(31 EKİM CUMA)
Bayram kavurması bu sene biraz gecikti, anneannemlerin Ayvalık'tan dönmeyişi sebebiyle. Geç oldu ama nefis oldu, her zamanki gibi hep birlikte yendi.
Birkaç ay evvel komşular toplanmış bizim incirin altında kalburabastı yerken tesadüfen aramam ve veryansın etmem sonucunda; Balıkesirli Süheyla teyzem bana buz dolabına attığı kalburabastıları göndermiş. Her kadının buzluğunda kalburabastı olmalı!
Dedem İstanbul'a dönmeden önce kasaba bir takım kuzu ciğeri sipariş etmiş. Akciğerin broşlarını temizlemek biraz zahmetli zira, karaciğerin sinirlerini almak gerek, böbrek yağlarını ayırmak lazım...

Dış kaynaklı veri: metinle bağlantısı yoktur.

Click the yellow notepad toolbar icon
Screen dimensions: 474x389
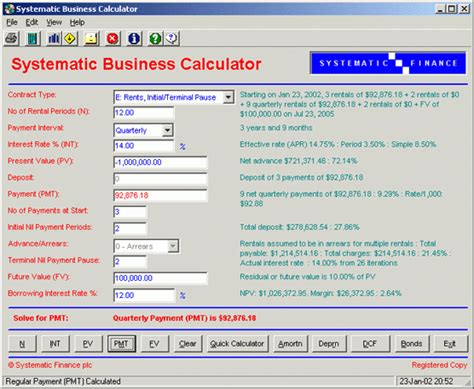click(x=91, y=39)
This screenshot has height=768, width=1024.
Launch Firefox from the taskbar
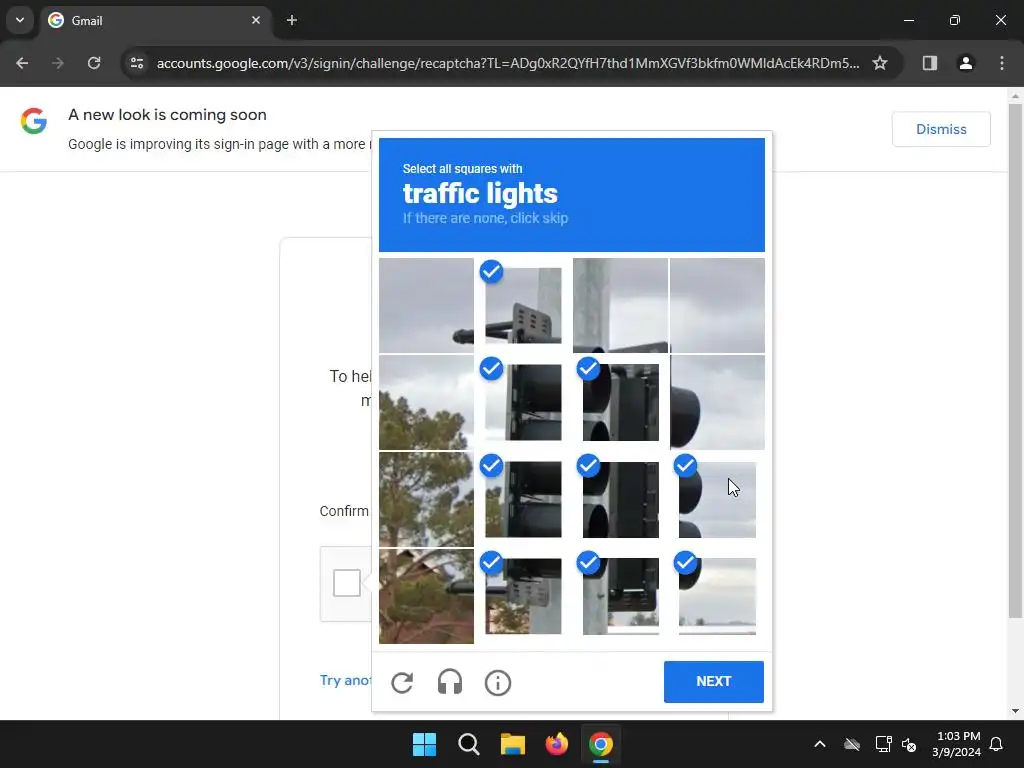(x=556, y=744)
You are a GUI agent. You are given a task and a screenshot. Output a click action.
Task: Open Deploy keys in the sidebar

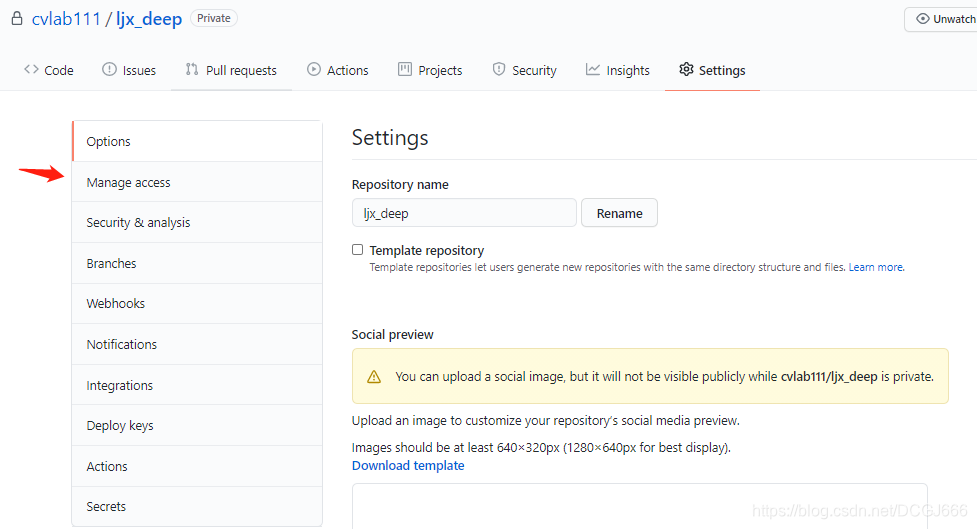pyautogui.click(x=120, y=426)
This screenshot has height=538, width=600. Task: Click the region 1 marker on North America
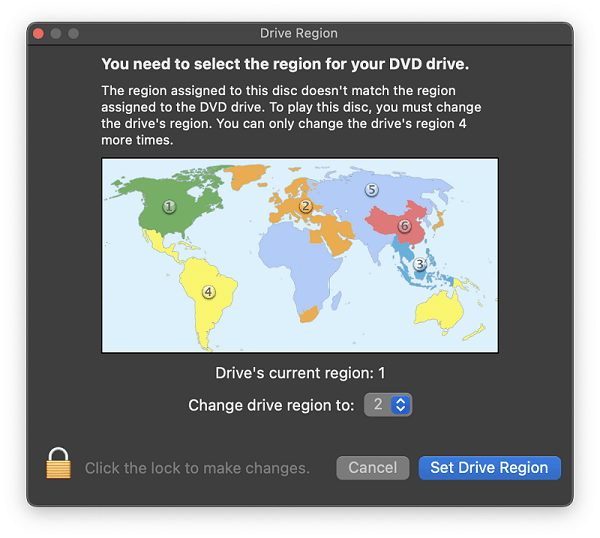(169, 206)
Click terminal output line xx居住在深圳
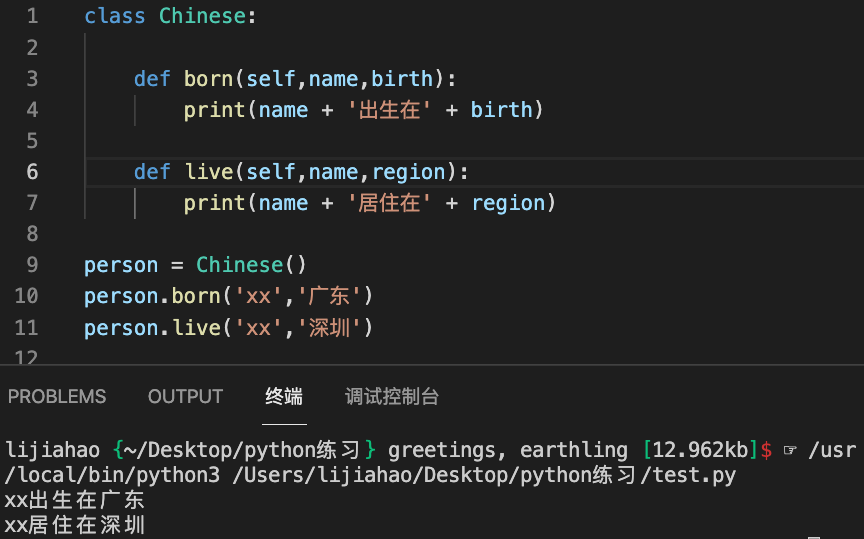 [x=75, y=524]
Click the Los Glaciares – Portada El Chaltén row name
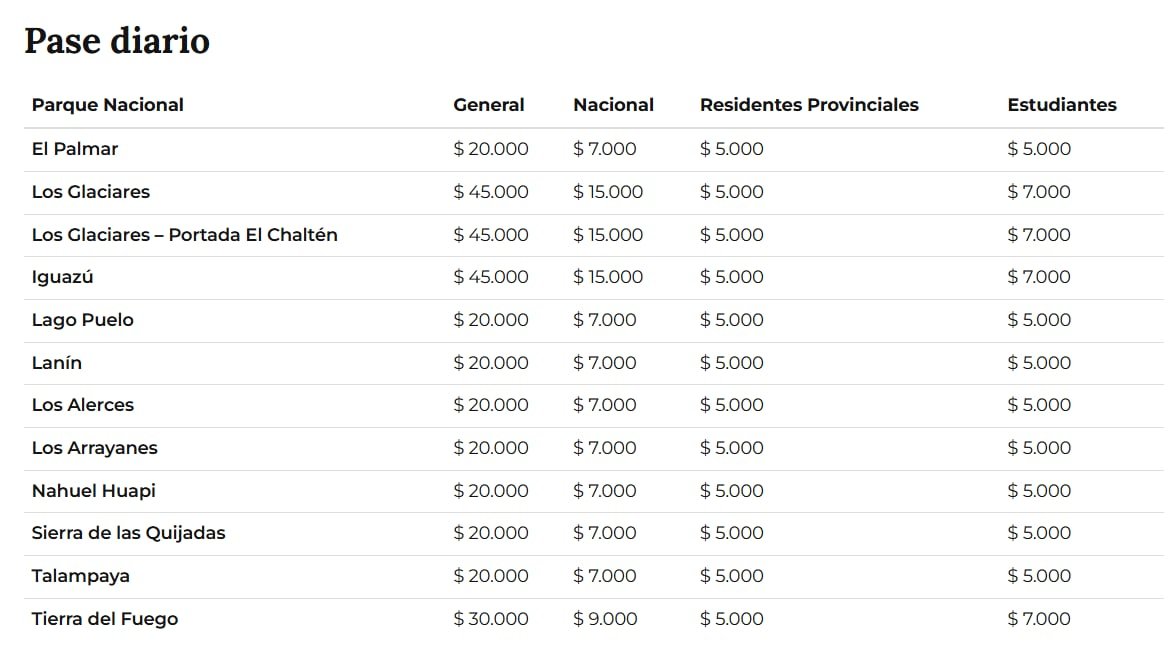This screenshot has height=653, width=1169. (185, 235)
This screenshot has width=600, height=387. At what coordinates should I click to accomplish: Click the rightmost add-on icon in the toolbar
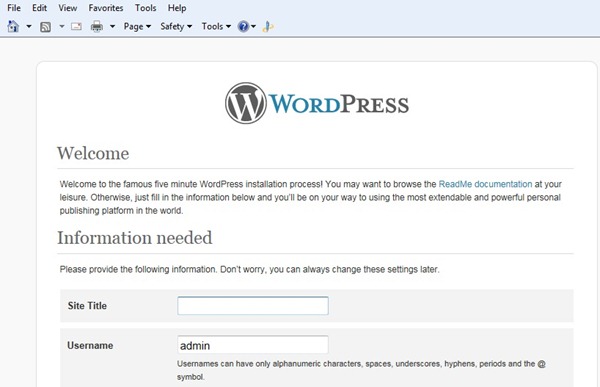(268, 26)
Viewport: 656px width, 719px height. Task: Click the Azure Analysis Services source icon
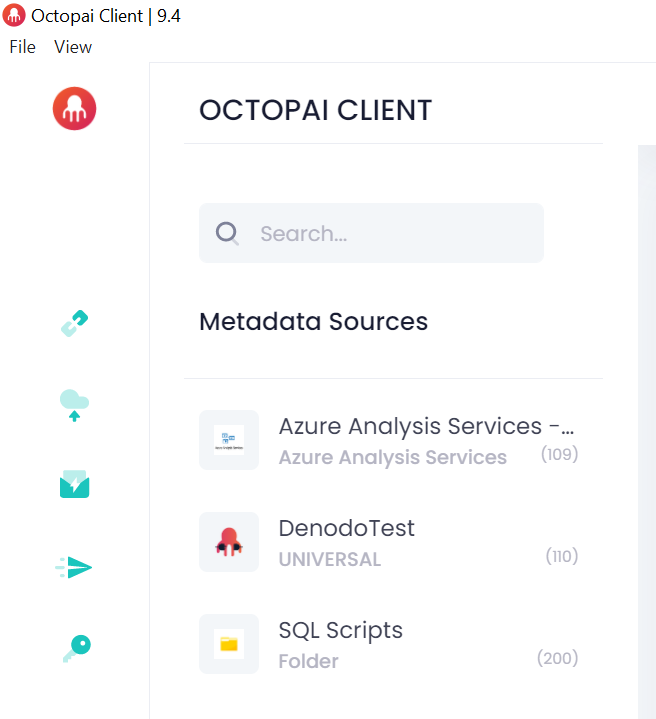coord(229,440)
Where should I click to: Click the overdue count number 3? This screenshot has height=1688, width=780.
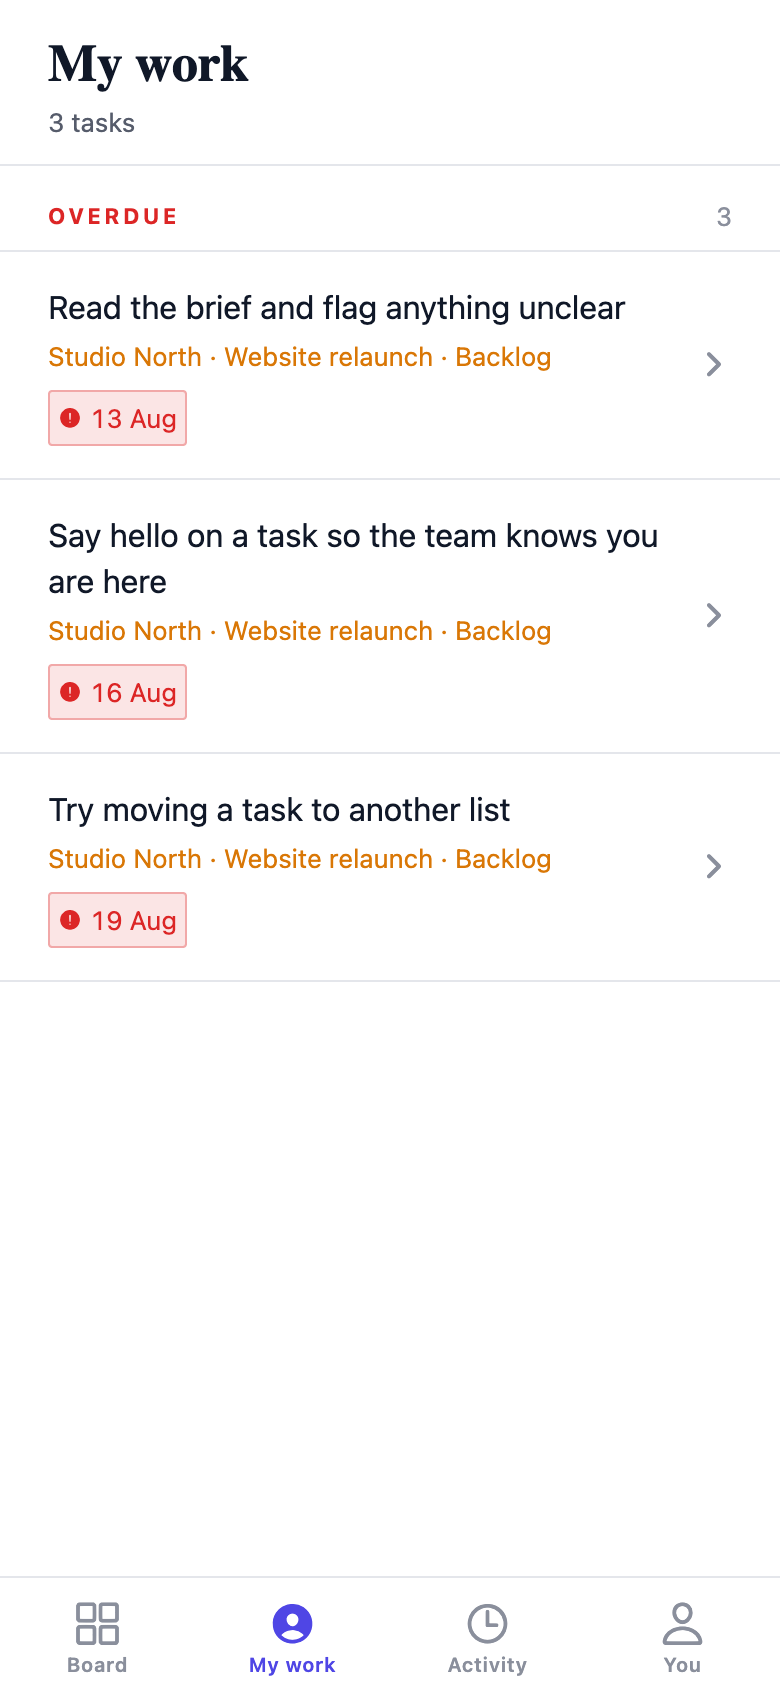pyautogui.click(x=724, y=217)
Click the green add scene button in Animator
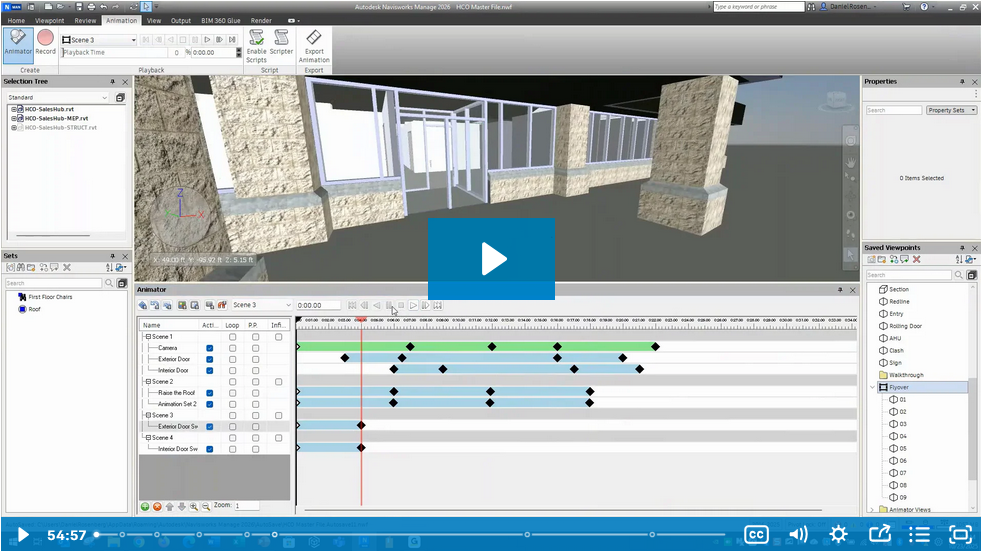 [145, 506]
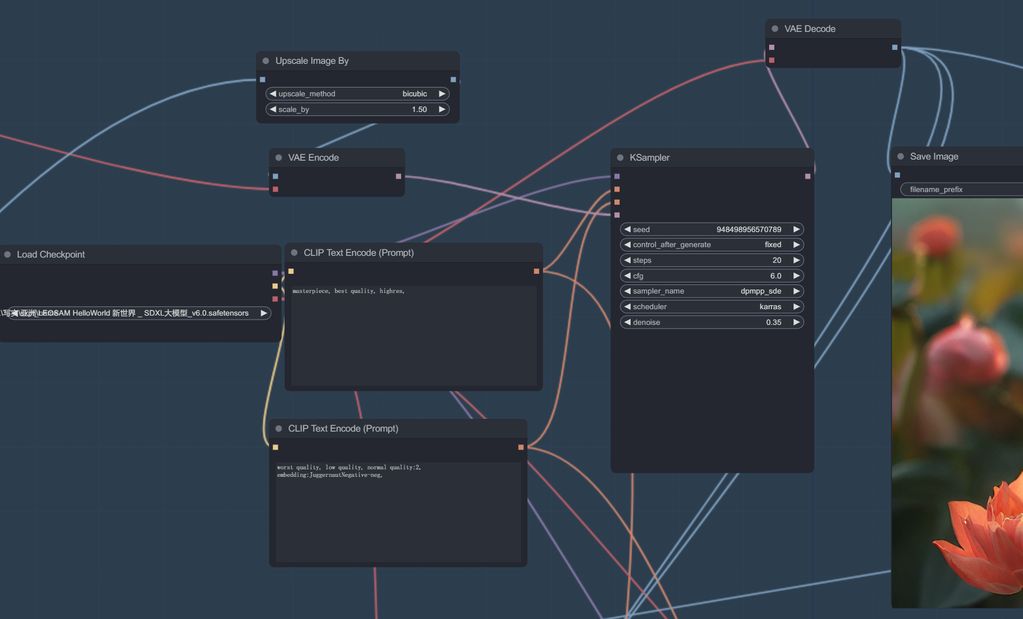Click the KSampler LATENT output socket
This screenshot has height=619, width=1023.
(808, 177)
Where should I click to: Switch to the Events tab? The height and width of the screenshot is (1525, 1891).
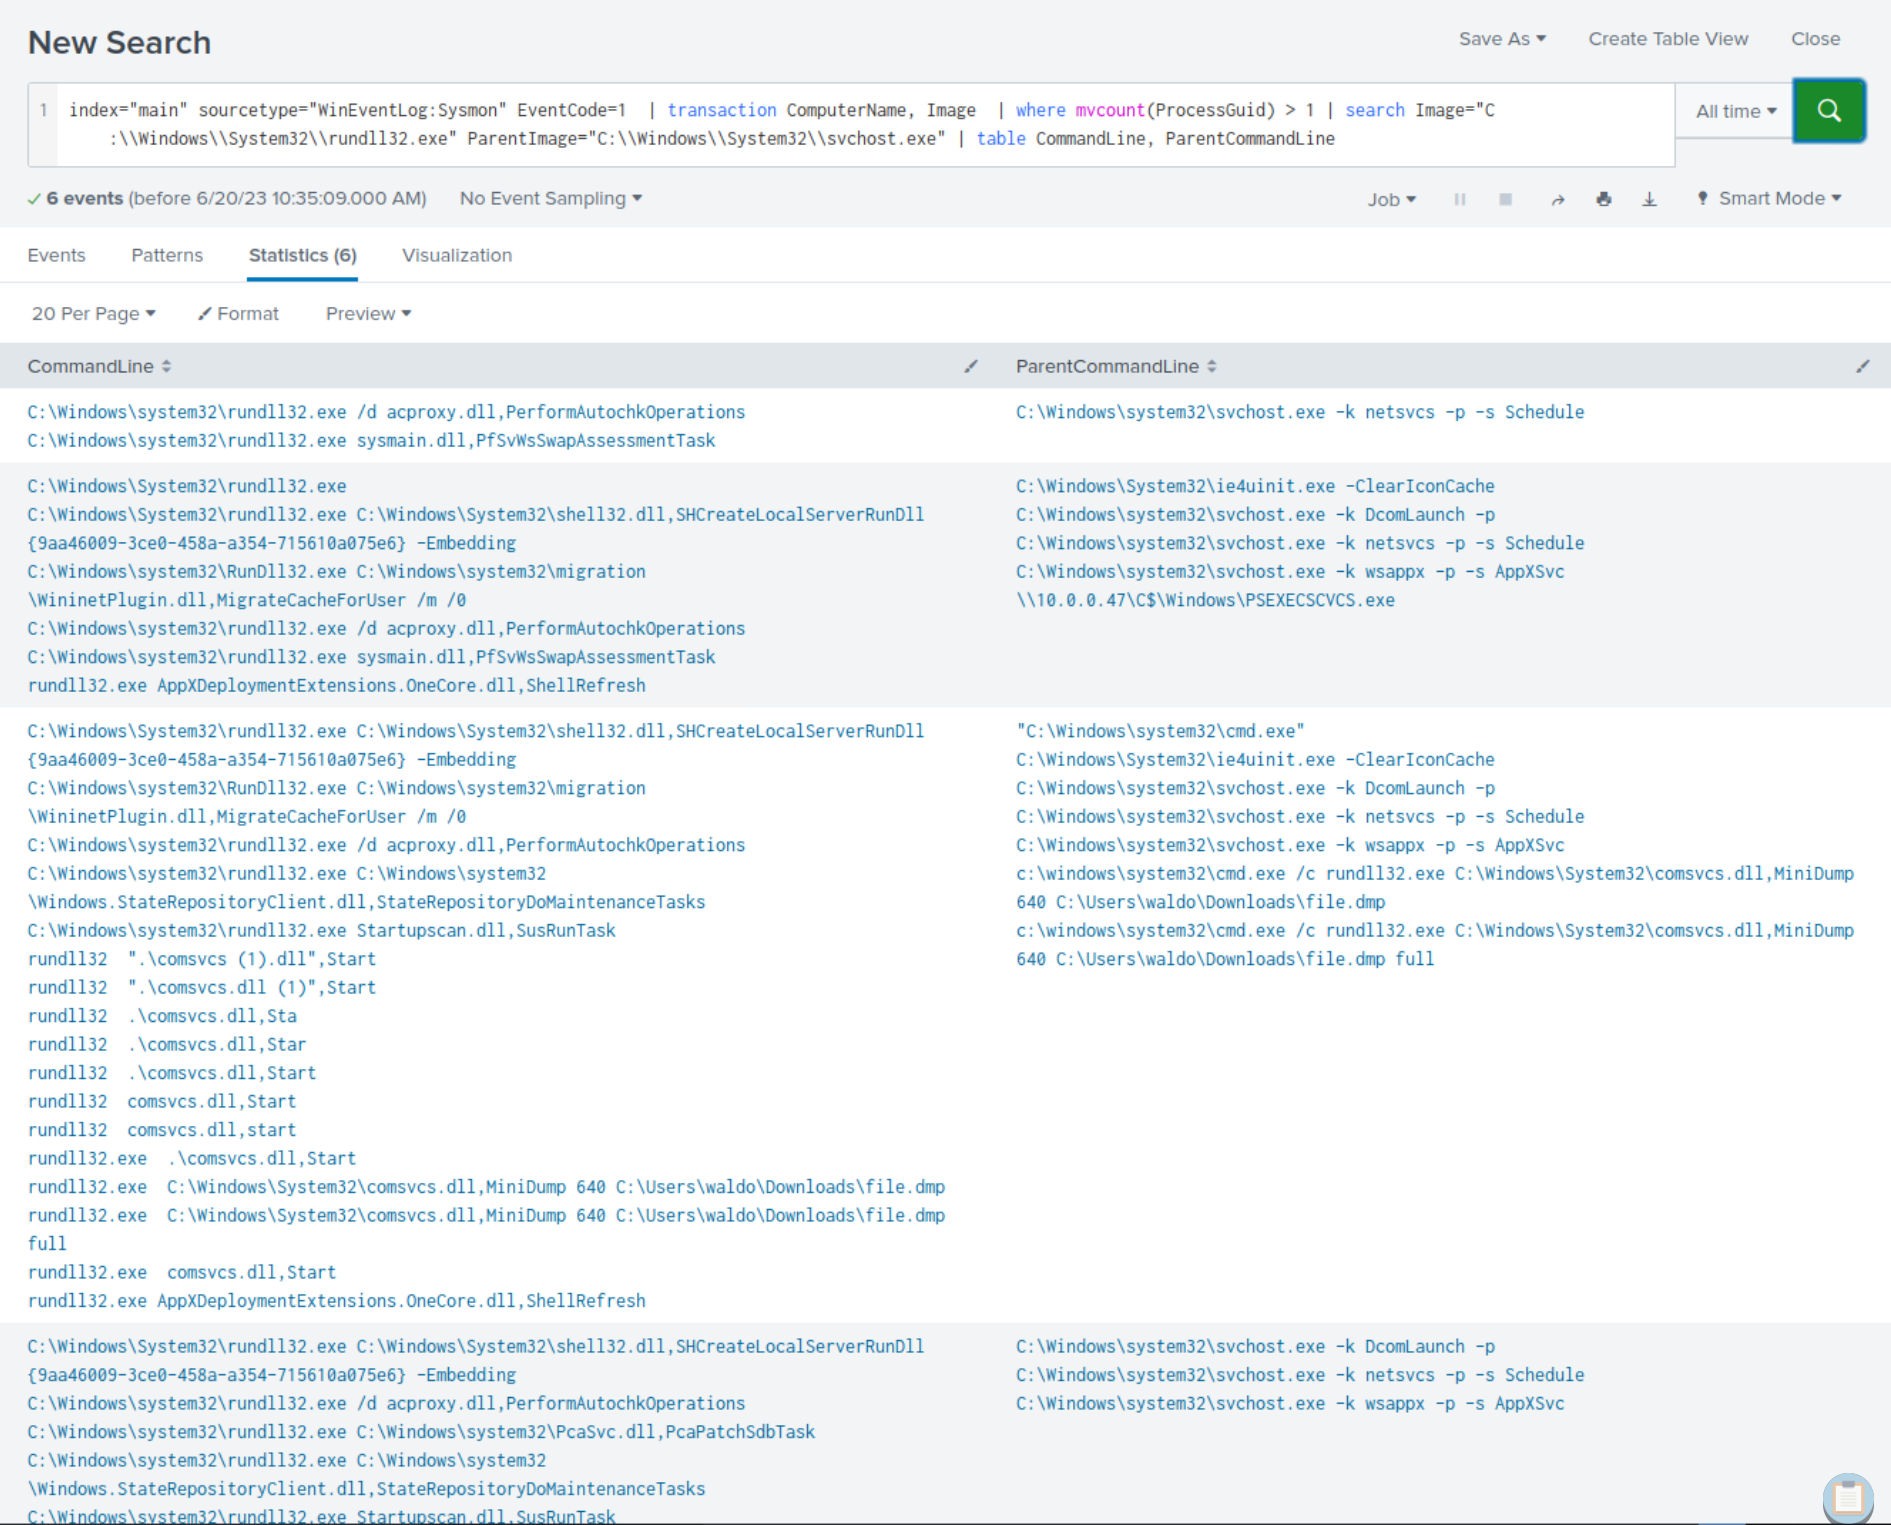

Hayvanın hangi yerinden alının yağın donmayacağını ve kavurmaya uygun olduğunu çocukluktan bilen bu insanlar, gençlik yıllarında haftada bir oğlak, bir de tavşan kestiklerinden olsa gerek, vejeteryanlık onlara pek abes geliyor.
Velhasıl; sakatatlı kavurma her sene tekrarlamayı hevesle beklediğimiz bir ritüel bizim ailede.